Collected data
◇ ◇ ◇

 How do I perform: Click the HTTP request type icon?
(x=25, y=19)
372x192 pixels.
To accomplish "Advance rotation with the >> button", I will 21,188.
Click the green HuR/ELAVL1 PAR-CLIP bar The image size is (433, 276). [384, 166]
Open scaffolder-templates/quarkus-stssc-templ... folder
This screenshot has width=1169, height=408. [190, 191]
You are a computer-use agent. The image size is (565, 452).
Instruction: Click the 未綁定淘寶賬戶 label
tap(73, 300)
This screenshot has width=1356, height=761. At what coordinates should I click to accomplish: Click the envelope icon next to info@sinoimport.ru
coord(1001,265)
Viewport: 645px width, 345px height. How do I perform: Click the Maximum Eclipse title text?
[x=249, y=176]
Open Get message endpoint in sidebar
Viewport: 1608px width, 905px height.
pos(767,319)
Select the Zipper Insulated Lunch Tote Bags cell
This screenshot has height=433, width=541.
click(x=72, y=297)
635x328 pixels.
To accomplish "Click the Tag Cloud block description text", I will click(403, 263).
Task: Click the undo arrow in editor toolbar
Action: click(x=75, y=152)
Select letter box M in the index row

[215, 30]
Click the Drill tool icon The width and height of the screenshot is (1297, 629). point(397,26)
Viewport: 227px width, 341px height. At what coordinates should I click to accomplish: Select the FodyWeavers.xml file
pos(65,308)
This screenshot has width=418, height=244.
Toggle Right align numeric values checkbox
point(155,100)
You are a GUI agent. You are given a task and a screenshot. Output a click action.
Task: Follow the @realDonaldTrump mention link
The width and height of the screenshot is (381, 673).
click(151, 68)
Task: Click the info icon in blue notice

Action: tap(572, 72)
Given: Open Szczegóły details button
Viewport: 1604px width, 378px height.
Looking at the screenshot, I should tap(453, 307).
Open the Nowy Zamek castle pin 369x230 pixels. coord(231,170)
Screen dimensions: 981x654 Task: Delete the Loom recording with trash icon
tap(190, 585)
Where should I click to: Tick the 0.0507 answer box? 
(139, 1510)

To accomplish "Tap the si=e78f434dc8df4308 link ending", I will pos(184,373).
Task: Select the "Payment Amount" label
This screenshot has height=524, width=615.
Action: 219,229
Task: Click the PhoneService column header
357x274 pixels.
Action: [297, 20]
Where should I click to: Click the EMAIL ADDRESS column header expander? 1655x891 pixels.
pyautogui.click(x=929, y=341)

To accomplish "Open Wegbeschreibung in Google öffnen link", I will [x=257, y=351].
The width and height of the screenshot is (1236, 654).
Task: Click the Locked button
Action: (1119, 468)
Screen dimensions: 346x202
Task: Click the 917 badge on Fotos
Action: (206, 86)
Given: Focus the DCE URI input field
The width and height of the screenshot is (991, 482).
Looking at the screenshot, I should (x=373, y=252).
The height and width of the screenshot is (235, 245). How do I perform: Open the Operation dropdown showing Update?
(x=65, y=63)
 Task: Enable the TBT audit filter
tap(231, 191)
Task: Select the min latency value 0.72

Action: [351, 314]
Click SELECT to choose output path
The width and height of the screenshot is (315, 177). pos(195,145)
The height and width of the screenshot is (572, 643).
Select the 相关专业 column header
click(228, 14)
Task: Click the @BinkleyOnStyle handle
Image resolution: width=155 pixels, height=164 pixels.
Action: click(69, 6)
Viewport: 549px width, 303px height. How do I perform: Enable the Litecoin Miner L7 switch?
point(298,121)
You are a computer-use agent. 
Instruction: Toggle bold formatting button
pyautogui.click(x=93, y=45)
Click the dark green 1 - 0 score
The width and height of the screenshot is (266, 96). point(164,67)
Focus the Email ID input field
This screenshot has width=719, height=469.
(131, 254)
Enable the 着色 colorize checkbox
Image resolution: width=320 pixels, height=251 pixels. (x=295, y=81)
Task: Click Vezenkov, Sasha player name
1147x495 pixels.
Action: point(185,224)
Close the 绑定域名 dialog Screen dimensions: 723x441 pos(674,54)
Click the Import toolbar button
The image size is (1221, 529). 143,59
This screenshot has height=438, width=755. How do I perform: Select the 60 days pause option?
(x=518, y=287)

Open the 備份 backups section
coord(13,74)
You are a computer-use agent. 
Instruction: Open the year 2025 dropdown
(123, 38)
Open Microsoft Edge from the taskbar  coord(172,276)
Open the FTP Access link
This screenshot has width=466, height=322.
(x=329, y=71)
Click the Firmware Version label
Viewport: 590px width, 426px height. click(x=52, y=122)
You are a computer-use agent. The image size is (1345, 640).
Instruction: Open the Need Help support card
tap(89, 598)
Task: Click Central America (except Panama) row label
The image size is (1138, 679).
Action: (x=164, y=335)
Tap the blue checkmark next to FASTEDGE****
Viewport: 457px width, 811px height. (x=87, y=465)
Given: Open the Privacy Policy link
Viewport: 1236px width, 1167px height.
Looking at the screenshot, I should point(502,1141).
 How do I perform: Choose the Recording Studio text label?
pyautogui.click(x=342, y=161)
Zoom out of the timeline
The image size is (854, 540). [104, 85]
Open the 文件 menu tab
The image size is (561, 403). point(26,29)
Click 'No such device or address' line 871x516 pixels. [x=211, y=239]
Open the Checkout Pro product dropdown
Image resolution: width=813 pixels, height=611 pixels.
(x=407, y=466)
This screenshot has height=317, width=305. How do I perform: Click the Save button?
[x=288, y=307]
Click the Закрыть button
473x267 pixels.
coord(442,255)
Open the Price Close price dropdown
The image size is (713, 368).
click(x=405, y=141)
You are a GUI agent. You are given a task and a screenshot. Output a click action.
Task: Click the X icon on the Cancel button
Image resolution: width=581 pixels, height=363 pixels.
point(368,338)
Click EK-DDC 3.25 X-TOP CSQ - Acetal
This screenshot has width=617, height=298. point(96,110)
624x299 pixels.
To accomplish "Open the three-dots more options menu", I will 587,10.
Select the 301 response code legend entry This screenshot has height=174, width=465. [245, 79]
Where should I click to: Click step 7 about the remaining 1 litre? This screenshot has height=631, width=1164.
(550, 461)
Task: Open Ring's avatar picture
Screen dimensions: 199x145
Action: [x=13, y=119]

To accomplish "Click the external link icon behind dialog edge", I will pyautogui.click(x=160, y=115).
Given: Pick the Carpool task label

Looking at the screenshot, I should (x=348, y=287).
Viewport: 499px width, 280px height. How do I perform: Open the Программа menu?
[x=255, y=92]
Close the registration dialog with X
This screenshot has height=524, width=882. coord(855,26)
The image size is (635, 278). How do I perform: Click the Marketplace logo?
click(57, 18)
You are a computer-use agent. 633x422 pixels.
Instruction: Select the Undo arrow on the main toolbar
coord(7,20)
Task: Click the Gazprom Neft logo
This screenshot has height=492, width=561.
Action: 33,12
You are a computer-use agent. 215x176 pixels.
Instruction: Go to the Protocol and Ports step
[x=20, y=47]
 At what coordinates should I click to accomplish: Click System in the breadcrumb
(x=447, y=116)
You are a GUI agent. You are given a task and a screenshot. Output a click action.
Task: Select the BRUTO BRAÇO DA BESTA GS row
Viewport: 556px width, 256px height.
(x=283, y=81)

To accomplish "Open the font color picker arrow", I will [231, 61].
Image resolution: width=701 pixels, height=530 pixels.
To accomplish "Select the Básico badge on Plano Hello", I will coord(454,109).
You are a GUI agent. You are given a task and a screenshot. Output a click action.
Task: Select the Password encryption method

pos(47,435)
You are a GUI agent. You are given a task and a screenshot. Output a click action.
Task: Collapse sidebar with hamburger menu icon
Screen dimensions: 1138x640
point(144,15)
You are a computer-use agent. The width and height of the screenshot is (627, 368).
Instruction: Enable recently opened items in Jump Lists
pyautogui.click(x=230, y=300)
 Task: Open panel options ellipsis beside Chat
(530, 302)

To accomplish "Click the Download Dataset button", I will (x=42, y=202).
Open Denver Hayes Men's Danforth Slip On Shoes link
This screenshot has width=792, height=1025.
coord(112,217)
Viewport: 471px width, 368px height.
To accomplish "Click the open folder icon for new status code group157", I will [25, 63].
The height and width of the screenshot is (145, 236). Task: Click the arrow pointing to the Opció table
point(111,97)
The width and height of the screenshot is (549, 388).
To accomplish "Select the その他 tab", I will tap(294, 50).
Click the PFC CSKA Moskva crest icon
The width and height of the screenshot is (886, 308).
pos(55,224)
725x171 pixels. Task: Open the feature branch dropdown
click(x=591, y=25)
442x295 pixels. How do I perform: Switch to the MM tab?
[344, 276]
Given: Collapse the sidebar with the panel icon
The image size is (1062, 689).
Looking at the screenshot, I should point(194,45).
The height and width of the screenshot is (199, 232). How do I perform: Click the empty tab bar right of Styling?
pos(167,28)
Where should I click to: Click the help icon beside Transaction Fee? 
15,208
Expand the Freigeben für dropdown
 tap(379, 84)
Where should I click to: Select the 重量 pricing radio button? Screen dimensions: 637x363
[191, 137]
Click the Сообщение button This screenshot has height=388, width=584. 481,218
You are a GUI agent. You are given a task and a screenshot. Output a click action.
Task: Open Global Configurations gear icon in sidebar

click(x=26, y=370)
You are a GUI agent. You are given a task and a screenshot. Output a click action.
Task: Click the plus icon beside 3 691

◇ ◇ ◇

Exercise objective. With the first line being the one containing "You are a computer-use agent. The width" and the last line the one containing "The width and height of the screenshot is (549, 388).", transcribe exactly the lines above that fall in that range.

Task solution.
You are a computer-use agent. The width and height of the screenshot is (627, 368).
Instruction: Enable recently opened items in Jump Lists
pyautogui.click(x=230, y=300)
 Task: Open panel options ellipsis beside Chat
(530, 302)

To accomplish "Click the Download Dataset button", I will (x=42, y=202).
Open Denver Hayes Men's Danforth Slip On Shoes link
This screenshot has width=792, height=1025.
coord(112,217)
Viewport: 471px width, 368px height.
To accomplish "Click the open folder icon for new status code group157", I will [25, 63].
The height and width of the screenshot is (145, 236). Task: Click the arrow pointing to the Opció table
point(111,97)
The width and height of the screenshot is (549, 388).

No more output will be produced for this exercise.